The term "Collateral" means all of the Debtor's "accounts"; "chattel paper";
"deposit accounts" and other payment obligations of financial institutions
(including the Bank); "documents"; "equipment", including any documents and
certificates of title issued with respect to any of the equipment; "general
intangibles" and any right to a refund of taxes paid at any time to any
governmental entity; "instruments"; "inventory", including any documents and
certificates of title issued with respect to any of the inventory; "investment
property"; "financial assets"; "letter of credit rights"; all as defined in the
UCC, whether now owned or hereafter acquired, whether now existing or hereafter
arising, and wherever located.

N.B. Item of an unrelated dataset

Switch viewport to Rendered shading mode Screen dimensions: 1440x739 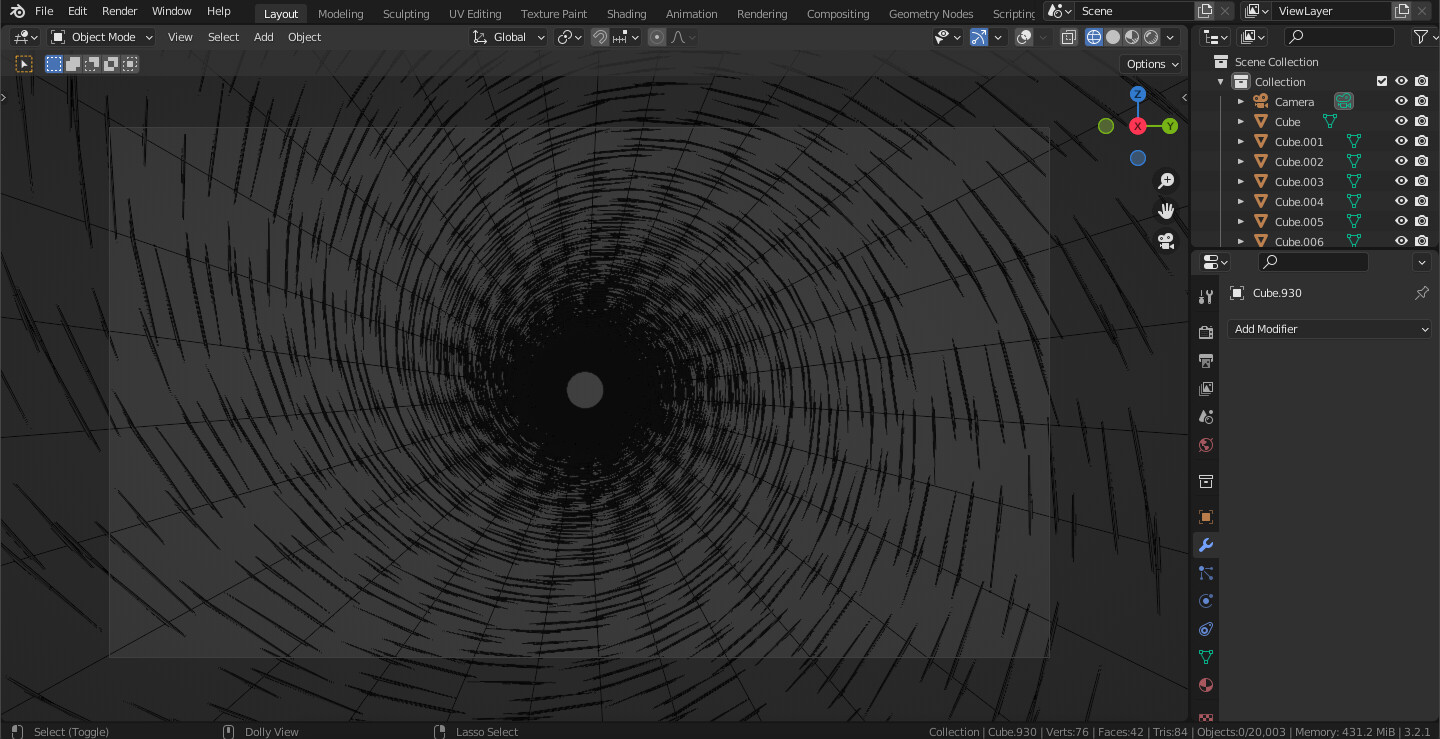pyautogui.click(x=1150, y=37)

In addition, the term "Collateral" includes all
"proceeds", "products" and "supporting obligations" (as such terms are defined
in the UCC) of the Collateral, including but not limited to all stock rights,
subscription rights, dividends, stock dividends, stock splits, or liquidating
dividends, and all cash, accounts, chattel paper, "instruments," "investment
property," "financial assets," and "general intangibles" (as such terms are
defined in the UCC) arising from the sale, rent, lease, casualty Joss or other
disposition of the Collateral, and any Collateral returned to, repossessed by or
stopped in transit by the Debtor, and all insurance claims relating to any of
the Collateral. The term "Collateral" further includes all of the Debtor's
right, title and interest in and to all books, records and data relating to the
Collateral, regardless of the form of media containing such information or data,
and all software necessary or desirable to use any of the Collateral or to
access, retrieve, or process any of such information or data. Where the
Collateral is in the possession of the Bank or the Bank's agent, the Debtor
agrees to deliver to the Bank any property that represents an increase in the
Collateral or profits or proceeds of the Collateral.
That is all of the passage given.